> [Provided text]
※ ※ ※
CNN Cardiac Rhythm Classification
Problem Statement
The MIT-BIH Arrhythmia dataset contains annotated ECG heartbeats from a wide range of arrhythmia types. While traditional ML methods perform well on smaller ECG datasets like ECG200 and ECG5000, they fail to generalize to the more complex MIT-BIH dataset, particularly when using simple feed-forward MLP architectures. The goal of this project is to build a robust 1D CNN model capable of accurate multi-class heartbeat classification on MIT-BIH data.
Theoretical Approach
After my attempts to classify this dataset with a deep resnet MLP demonstrated suboptimal performance, I suspected a more complex model was needed. CNNs excel at image classification, so may be more appropriate for the task. As my previous work involved creating networks from scratch, I used this project as an opportunity to learn more about Pytorch and Google Colab.
A residual convolutional neural network was trained on single lead (II) ECG tracings from the public dataset available on Kaggle. There was significant class imbalance with most being of the normal class. To address significant class imbalance, both weighted sampling and focal loss were employed. Noise injection during training provides mild regularization.
※ ※ ※
> [Data segment]

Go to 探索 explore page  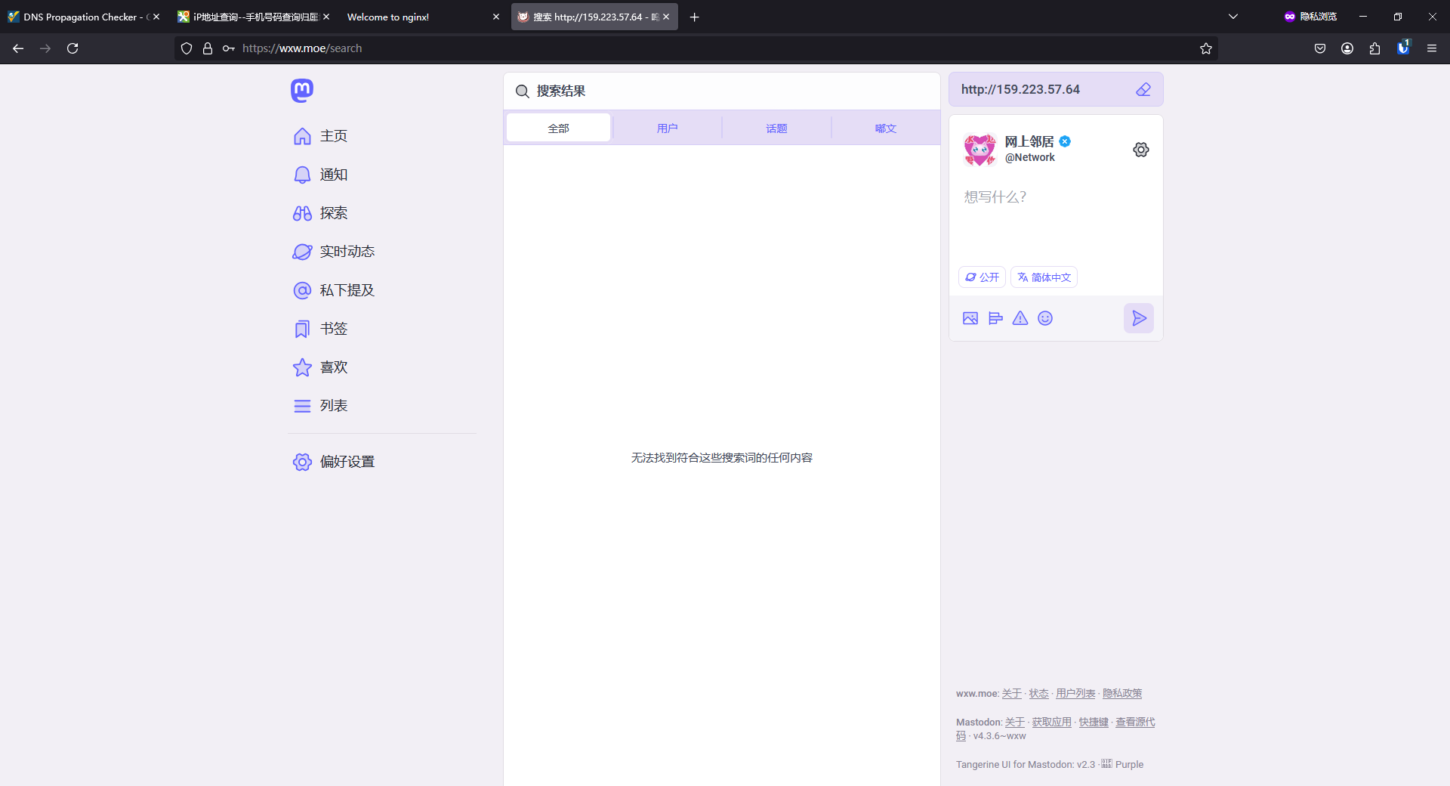pyautogui.click(x=333, y=213)
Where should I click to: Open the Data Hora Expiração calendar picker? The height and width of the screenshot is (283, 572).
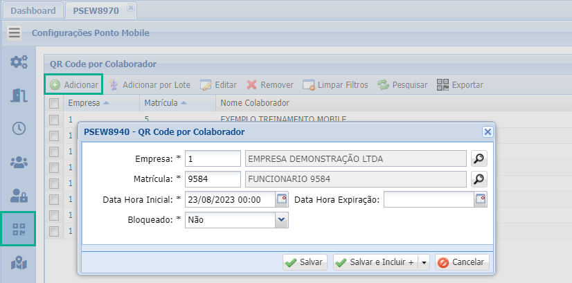[480, 200]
※ ※ ※
Quote the cardiac rhythm classification write-up word for word, starting with "CNN Cardiac Rhythm" and going on through "on MIT-BIH data.".

> [Answer section]
CNN Cardiac Rhythm Classification
Problem Statement
The MIT-BIH Arrhythmia dataset contains annotated ECG heartbeats from a wide range of arrhythmia types. While traditional ML methods perform well on smaller ECG datasets like ECG200 and ECG5000, they fail to generalize to the more complex MIT-BIH dataset, particularly when using simple feed-forward MLP architectures. The goal of this project is to build a robust 1D CNN model capable of accurate multi-class heartbeat classification on MIT-BIH data.